Motorists in the Benson and Edgewood areas of Harford County drive by two new billboards that are advertising a foreboding message.
The billboards show a young boy with a backpack, alongside a syringe and other drug paraphernalia. A bright-red warning reads, "Talk to your kids before heroin does," while smaller text says: "Harford County kids are trying drugs at age 11."
The stark image, bearing the Harford County seal and County Executive Barry Glassman's name, have been placed on billboards on Route 1, just east of the intersection with the Bel Air Bypass and Route 147 in Benson, west of Bel Air, and on Route 24 near Route 40 in Edgewood.
They are the latest, and perhaps most visible, sign of the Glassman administration's campaign against heroin use, which both Glassman and Gov. Larry Hogan have called an epidemic statewide.
The billboard advertising was bought with a $25,000 federal grant given to the county's Department of Community Services by the federal Substance Abuse and Mental Health Services Administration, county spokesperson Cindy Mumby said Monday.
The county also hopes to target parents of middle-school students through informational nights and other outreach this fall, Mumby said.
"What we have learned is that kids are starting to use heroin younger than you might think," she said, noting middle-school children in Harford have reported using heroin.
Matt Gardner, an insurance agent at a State Farm business next to the Route 1 Road billboard, said his office staff was intrigued by the ad, especially the blunt image of the drug.
"I thought it was really interesting," he said. "We were all kind of laughing, saying, 'Is this real?'"
Gardner said he thought the county would target older children, as he would not have suspected "kids that young" would be trying heroin.
"It really gets your mind moving in a different manner," he said of the billboard.
Louis Simms, whose son owns the nearby Simms Sports Cards, said he hadn't noticed the new billboard, as he has watched many advertisements cycle in and out on it during his 16 years with the business.
When it was pointed out to him, Simms was skeptical about the message.
"Trouble is, they don't do anything with people pushing it," he said about heroin.
Mumby said abuse of heroin has grown in rural areas, not just in more urban or suburban ones.
"The assumption that heroin is not in my school or in my backyard is not true," she said.
The billboards tell viewers to go to FindTreatment.samhsa.gov for more information. Mumby said the resources are also available at harfordcountymd.gov/services/drugcontrol.
The county plans to move the billboard advertising to two other locations in August, Mumby said.
"Obviously, we are trying to reach as many people as possible and we are trying to reach across the county geographically, because that is what this drug does," she said.

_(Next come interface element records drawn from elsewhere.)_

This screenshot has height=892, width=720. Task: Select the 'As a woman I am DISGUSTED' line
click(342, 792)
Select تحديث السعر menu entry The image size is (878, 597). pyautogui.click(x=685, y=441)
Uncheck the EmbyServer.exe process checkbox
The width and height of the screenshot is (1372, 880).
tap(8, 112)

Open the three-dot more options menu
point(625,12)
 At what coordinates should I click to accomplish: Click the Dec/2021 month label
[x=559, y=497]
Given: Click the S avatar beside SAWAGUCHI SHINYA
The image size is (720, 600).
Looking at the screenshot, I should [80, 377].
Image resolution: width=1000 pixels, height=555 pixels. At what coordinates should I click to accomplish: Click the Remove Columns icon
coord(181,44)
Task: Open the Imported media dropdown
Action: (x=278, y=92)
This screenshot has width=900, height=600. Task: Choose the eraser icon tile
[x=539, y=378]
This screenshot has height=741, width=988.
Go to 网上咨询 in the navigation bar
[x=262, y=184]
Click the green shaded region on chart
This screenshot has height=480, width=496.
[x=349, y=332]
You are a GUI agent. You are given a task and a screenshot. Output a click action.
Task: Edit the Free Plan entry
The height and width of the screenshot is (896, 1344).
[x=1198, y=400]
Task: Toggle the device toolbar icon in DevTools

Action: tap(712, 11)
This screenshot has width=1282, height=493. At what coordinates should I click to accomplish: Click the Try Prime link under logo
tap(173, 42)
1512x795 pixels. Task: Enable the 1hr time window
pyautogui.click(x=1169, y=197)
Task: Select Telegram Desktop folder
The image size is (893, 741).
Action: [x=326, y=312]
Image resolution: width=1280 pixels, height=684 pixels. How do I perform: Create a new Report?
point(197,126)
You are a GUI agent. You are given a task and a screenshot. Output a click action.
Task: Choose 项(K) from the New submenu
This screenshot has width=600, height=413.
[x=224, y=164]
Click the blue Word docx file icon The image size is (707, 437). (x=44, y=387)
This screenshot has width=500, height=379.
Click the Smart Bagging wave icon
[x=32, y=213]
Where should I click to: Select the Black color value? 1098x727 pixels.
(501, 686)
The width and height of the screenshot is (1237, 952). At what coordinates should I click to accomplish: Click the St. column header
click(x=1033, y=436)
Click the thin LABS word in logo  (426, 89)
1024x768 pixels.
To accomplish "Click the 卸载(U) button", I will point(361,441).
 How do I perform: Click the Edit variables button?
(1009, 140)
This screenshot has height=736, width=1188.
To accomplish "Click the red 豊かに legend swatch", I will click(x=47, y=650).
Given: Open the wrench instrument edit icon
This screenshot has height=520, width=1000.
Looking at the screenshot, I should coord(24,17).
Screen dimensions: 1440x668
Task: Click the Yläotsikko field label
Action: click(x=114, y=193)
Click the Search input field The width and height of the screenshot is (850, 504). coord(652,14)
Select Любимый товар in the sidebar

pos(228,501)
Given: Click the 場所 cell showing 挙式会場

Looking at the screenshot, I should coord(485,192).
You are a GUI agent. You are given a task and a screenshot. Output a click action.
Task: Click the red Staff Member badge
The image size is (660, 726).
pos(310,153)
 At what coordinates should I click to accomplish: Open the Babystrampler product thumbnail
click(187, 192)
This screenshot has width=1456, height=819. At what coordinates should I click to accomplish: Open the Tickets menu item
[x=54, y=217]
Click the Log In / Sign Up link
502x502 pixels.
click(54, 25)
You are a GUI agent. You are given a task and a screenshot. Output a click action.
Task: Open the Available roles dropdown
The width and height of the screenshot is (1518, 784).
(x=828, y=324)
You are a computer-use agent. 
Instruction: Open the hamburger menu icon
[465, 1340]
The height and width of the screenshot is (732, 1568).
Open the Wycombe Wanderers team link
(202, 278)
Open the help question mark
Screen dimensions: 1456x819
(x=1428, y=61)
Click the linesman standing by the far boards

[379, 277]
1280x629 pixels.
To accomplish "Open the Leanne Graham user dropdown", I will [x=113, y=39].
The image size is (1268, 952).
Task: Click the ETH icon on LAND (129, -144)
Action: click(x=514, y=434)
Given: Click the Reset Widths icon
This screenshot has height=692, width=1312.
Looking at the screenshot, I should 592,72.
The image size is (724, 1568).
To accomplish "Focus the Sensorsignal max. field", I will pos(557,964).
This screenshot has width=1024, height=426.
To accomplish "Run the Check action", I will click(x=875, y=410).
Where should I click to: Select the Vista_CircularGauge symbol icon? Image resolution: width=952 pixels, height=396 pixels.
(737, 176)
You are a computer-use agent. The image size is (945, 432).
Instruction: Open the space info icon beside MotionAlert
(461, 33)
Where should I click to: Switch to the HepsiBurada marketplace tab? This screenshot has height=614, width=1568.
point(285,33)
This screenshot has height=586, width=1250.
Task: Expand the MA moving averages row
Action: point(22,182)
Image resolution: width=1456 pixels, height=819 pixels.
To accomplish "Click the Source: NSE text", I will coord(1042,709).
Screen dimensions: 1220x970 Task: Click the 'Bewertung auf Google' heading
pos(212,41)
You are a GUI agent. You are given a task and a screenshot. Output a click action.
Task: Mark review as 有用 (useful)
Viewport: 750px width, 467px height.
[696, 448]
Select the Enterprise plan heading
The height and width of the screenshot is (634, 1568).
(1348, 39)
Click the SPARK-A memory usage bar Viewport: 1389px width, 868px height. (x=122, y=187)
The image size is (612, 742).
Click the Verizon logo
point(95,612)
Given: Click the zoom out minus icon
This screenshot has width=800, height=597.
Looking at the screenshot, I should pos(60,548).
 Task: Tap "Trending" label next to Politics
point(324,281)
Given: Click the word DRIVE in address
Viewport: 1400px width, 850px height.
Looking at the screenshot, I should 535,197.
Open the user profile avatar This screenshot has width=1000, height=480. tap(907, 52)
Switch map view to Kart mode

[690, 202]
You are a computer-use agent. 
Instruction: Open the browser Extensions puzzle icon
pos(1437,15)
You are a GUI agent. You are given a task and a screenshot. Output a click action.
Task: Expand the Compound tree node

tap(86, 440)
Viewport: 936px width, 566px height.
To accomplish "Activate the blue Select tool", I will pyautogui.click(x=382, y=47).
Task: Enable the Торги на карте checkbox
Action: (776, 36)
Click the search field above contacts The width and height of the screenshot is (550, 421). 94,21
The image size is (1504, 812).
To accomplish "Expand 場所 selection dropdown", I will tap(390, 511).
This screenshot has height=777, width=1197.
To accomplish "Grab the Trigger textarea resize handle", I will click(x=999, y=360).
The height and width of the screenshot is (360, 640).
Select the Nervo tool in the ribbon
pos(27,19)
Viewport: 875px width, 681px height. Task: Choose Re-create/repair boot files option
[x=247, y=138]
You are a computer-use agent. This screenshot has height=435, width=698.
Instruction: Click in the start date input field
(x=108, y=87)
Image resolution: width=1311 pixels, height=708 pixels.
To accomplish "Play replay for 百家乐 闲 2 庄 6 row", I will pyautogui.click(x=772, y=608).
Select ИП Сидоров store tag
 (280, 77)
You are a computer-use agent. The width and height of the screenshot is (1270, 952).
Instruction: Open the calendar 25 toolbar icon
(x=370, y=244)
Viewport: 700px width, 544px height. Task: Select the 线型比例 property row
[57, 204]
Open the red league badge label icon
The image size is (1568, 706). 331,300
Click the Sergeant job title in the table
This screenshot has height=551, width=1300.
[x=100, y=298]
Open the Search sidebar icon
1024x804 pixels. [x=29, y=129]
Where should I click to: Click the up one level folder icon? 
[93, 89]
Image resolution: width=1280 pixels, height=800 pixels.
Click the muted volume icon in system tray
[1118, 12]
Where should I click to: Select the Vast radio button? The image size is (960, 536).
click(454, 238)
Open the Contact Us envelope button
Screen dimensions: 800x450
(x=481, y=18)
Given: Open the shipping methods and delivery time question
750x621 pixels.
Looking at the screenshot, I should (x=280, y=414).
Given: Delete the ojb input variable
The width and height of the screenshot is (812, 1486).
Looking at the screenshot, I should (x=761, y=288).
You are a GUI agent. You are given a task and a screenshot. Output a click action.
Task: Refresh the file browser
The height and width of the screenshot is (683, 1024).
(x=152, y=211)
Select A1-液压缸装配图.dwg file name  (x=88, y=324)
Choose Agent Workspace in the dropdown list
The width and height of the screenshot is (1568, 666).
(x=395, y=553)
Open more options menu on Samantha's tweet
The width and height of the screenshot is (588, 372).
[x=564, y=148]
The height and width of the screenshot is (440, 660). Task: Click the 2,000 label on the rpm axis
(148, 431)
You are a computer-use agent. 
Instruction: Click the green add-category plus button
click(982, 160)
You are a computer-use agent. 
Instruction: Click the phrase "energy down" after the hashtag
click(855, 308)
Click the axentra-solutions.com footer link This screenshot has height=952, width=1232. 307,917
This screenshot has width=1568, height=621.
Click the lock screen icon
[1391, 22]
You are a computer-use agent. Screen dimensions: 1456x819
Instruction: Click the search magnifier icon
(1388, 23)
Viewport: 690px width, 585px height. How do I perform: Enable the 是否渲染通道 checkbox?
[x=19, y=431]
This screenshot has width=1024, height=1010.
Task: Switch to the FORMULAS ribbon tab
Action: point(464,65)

Glassman's administration is also working with the Sheriff's Office and other stakeholders on the issue. One prominent tactic has been drug take-back days, as some people who used prescription painkillers have switched to heroin, Mumby said.
"Believe it or not, it's a cheaper alternative," she said about the illegal drug.
"There is no one solution, we know that," she said of the billboards. "We have just got to break down the silos [of stakeholders]."
The Harford County Sheriff's Office has been called to 12 fatal and 56 non-fatal overdoses suspected from heroin so far this year, Sheriff's Office spokesperson Cristie Kahler said Monday.
At the beginning of the year, Sheriff Jeffrey Gahler began sending narcotics detectives out on overdose calls immediately in an attempt to identify supply sources.
Last year, Harford was ranked sixth among 24 Maryland counties in accidental drug and alcohol overdose deaths, with 43 such cases. At least 23 of them were heroin-related and 20 were related to other opiates, including prescription drugs such as methadone and oxycodone, according to a statewide report.
With Harford continuing to have one of the highest rates of overdoses in the state, Glassman used his first State of the County address in February to pledge a fight against heroin that would address treatment opportunities, as well as education to curb the spread of heroin abuse in the county.
The Sheriff's Office, the Bel Air and Aberdeen police departments and Maryland State Police in the county have been training officers to use the anti-opiate Narcan, which can be used to reverse effects of a potentially fatal overdose from heroin.